Totila is an opera by Giovanni Legrenzi, written in 1677 to a libretto by Matteo Noris and first performed at the Teatro Santi Giovanni e Paolo in Venice.
Another opera called "Totila in Roma", based on the same libretto, was written by Francesco Gasparini and first performed at the Teatro Santa Cecilia in Palermo.

==Roles==
The singing roles in the opera are: Belisario (tenor), Cinna (tenor), Clelia (soprano), Desbo (alto), Floro (soprano), first Isaurian (soprano), second Isaurian (alto), Lepidus (soprano), Marzia (soprano), Publicola (alto), Servio (bass), Theodatus (bass), Totila (soprano), Vitige (mezzo-soprano).

==Plot==
The action is set in the Gothic Wars and is based on the conflict between king Totila of the Ostrogoths and the Byzantine general Belisarius. In reality Totila sacked Rome twice, in 546 and again in 550 but the libretto is not specific about whether the action is meant to take place in either of these two events or in an amalgam of them.

In the first act, set in Rome under siege, Clelia, wife of the consul Publicola, plans to resist Vitige and shows that she is willing to kill her sleeping child to prevent him falling into the hands of the invaders and then to commit suicide. There is then a scene in which the Goths put Rome to the torch. Marzia throws herself from a window and falls into the arms of Totila, who falls in love with her and has her father senator Servius arrested. A comic interlude follows in which the servant Desbo mistakenly informs Publicola that Clelia is dead; he then loses his mind and rails against poor Desbo, who tries to defend herself. Clelia, meanwhile, has decided to offer herself to Vitige in return for her freedom, but he is moved to spare her. The first act ends with spectacular stage effects as a trumpet sounds, a giant elephant opens, and Belisario, Lepido and Cinna come out.

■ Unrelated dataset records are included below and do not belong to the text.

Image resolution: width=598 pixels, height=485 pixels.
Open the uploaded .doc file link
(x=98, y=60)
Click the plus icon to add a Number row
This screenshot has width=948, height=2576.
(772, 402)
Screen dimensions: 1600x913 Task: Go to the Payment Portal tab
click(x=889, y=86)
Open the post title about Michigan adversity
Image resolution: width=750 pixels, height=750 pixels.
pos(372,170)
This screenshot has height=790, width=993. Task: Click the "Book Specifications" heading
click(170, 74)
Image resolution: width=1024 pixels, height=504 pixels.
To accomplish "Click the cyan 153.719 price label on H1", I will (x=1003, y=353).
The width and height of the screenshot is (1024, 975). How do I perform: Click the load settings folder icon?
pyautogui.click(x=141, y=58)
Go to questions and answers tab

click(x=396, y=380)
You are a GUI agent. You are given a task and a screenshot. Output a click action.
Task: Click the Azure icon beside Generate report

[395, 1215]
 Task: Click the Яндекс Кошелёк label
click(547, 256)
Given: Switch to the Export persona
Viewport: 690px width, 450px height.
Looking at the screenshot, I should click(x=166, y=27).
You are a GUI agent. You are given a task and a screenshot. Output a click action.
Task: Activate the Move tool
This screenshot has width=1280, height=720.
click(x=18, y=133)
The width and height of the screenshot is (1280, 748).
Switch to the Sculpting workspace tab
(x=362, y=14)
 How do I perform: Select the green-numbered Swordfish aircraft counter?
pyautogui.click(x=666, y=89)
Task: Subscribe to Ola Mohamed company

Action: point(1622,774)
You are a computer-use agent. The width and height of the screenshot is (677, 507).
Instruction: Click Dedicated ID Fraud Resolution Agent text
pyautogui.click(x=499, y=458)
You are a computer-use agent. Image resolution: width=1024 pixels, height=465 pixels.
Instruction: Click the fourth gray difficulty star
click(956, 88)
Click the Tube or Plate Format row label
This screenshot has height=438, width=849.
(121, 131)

The second act opens with a scene of Publicola's melancholy and madness. Another scene depicts Marzia boarding Totila's ship. The woman makes fun of Totila but when he tries to kiss her, she rejects him. Totila, furious, then has Marzia bound to a ship's mast. Belisario and Lepido arrive and battle with Totila as a storm rages. Totila's ship sinks and Marzia is rescued by Lepidus. Clelia, disguised as a soldier, challenges Vitige to a duel but he recognizes her and declares his love; she rejects him again. Belisario imprisons Vitige and frees Servius, while Totila is believed to be dead.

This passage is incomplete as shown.